● What you should do: Write out every line of the listing below word for word, leaving nothing out and changing nothing.

(A block of data)
^^^^

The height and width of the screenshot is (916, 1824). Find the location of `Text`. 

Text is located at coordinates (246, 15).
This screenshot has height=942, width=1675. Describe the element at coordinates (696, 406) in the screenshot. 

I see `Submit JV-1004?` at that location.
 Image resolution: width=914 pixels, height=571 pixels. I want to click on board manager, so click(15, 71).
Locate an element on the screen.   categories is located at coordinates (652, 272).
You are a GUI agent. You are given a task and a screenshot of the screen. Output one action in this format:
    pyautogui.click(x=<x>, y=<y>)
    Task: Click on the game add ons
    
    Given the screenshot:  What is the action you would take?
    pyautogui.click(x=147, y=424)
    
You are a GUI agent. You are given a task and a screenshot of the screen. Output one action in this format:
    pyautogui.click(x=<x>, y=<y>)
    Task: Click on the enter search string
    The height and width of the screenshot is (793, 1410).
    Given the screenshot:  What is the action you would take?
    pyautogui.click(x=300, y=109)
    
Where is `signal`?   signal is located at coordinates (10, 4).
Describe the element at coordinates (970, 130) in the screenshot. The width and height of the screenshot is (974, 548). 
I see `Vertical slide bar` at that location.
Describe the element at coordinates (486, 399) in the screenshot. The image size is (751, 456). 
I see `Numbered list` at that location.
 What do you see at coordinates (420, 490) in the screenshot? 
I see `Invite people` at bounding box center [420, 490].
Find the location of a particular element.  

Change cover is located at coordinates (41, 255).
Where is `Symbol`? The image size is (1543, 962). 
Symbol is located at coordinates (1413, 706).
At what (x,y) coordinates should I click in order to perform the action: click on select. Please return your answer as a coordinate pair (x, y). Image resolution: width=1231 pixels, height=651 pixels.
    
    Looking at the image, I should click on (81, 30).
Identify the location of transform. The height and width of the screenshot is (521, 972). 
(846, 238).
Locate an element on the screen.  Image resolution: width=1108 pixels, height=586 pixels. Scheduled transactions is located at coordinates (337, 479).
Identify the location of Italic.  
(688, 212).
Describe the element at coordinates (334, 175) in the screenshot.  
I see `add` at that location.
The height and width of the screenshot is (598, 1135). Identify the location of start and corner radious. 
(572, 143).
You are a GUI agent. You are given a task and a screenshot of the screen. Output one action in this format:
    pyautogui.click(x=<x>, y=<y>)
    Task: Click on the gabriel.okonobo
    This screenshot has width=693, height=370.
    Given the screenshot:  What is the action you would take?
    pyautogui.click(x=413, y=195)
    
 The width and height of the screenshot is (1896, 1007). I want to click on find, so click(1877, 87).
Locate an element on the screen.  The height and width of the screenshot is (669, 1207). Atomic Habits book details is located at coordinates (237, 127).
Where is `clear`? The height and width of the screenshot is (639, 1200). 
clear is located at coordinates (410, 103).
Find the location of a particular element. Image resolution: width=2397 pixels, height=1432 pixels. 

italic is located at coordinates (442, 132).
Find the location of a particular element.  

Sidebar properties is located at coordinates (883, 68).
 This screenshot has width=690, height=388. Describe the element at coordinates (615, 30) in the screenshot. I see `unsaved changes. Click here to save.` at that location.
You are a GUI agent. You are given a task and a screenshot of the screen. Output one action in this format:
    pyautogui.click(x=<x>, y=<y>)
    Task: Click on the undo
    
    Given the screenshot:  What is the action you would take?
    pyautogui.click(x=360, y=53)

^^^^

● Written response:
The height and width of the screenshot is (916, 1824). Find the location of `Text`. 

Text is located at coordinates (246, 15).
This screenshot has height=942, width=1675. Describe the element at coordinates (696, 406) in the screenshot. 

I see `Submit JV-1004?` at that location.
 Image resolution: width=914 pixels, height=571 pixels. I want to click on board manager, so click(15, 71).
Locate an element on the screen.   categories is located at coordinates (652, 272).
You are a GUI agent. You are given a task and a screenshot of the screen. Output one action in this format:
    pyautogui.click(x=<x>, y=<y>)
    Task: Click on the game add ons
    
    Given the screenshot:  What is the action you would take?
    pyautogui.click(x=147, y=424)
    
You are a GUI agent. You are given a task and a screenshot of the screen. Output one action in this format:
    pyautogui.click(x=<x>, y=<y>)
    Task: Click on the enter search string
    The height and width of the screenshot is (793, 1410).
    Given the screenshot:  What is the action you would take?
    pyautogui.click(x=300, y=109)
    
Where is `signal`?   signal is located at coordinates (10, 4).
Describe the element at coordinates (970, 130) in the screenshot. The width and height of the screenshot is (974, 548). 
I see `Vertical slide bar` at that location.
Describe the element at coordinates (486, 399) in the screenshot. The image size is (751, 456). 
I see `Numbered list` at that location.
 What do you see at coordinates (420, 490) in the screenshot? 
I see `Invite people` at bounding box center [420, 490].
Find the location of a particular element.  

Change cover is located at coordinates (41, 255).
Where is `Symbol`? The image size is (1543, 962). 
Symbol is located at coordinates (1413, 706).
At what (x,y) coordinates should I click in order to perform the action: click on select. Please return your answer as a coordinate pair (x, y). Image resolution: width=1231 pixels, height=651 pixels.
    
    Looking at the image, I should click on (81, 30).
Identify the location of transform. The height and width of the screenshot is (521, 972). 
(846, 238).
Locate an element on the screen.  Image resolution: width=1108 pixels, height=586 pixels. Scheduled transactions is located at coordinates (337, 479).
Identify the location of Italic.  
(688, 212).
Describe the element at coordinates (334, 175) in the screenshot.  
I see `add` at that location.
The height and width of the screenshot is (598, 1135). Identify the location of start and corner radious. 
(572, 143).
You are a GUI agent. You are given a task and a screenshot of the screen. Output one action in this format:
    pyautogui.click(x=<x>, y=<y>)
    Task: Click on the gabriel.okonobo
    This screenshot has width=693, height=370.
    Given the screenshot:  What is the action you would take?
    pyautogui.click(x=413, y=195)
    
 The width and height of the screenshot is (1896, 1007). I want to click on find, so click(1877, 87).
Locate an element on the screen.  The height and width of the screenshot is (669, 1207). Atomic Habits book details is located at coordinates (237, 127).
Where is `clear`? The height and width of the screenshot is (639, 1200). 
clear is located at coordinates (410, 103).
Find the location of a particular element. Image resolution: width=2397 pixels, height=1432 pixels. 

italic is located at coordinates (442, 132).
Find the location of a particular element.  

Sidebar properties is located at coordinates (883, 68).
 This screenshot has width=690, height=388. Describe the element at coordinates (615, 30) in the screenshot. I see `unsaved changes. Click here to save.` at that location.
You are a GUI agent. You are given a task and a screenshot of the screen. Output one action in this format:
    pyautogui.click(x=<x>, y=<y>)
    Task: Click on the undo
    
    Given the screenshot:  What is the action you would take?
    pyautogui.click(x=360, y=53)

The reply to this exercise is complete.